# Task item
Print only the closing part of the entries. It starts at the line containing "Viewport: 700px width, 636px height." and includes the final line, exactly as written.

# Available data
*** Block opens ***

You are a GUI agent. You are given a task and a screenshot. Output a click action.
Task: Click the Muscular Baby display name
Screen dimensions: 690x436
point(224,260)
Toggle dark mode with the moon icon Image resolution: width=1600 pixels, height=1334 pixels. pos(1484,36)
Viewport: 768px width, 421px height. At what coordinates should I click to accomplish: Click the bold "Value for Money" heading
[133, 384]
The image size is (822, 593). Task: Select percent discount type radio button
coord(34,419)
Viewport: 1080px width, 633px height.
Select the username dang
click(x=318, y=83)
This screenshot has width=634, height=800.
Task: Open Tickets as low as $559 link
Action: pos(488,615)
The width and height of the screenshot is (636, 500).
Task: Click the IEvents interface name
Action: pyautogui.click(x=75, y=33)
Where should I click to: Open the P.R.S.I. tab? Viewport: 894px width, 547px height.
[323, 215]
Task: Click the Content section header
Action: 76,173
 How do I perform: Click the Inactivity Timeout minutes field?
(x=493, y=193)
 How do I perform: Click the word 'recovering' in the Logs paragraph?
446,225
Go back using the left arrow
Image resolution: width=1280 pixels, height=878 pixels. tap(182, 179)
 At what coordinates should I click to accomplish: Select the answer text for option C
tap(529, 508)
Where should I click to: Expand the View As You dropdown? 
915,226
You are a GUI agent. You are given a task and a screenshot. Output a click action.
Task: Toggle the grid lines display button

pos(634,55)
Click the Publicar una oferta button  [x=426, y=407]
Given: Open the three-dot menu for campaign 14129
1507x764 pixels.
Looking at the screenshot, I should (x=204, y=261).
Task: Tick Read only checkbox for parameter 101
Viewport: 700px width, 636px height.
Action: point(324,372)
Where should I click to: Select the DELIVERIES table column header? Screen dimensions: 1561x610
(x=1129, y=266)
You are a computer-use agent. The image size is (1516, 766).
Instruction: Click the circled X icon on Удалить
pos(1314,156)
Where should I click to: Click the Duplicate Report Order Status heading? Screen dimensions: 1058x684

*** Block closes ***

# Completed task
Viewport: 700px width, 636px height.
Action: point(324,372)
Where should I click to: Select the DELIVERIES table column header? Screen dimensions: 1561x610
(x=1129, y=266)
You are a computer-use agent. The image size is (1516, 766).
Instruction: Click the circled X icon on Удалить
pos(1314,156)
Where should I click to: Click the Duplicate Report Order Status heading? Screen dimensions: 1058x684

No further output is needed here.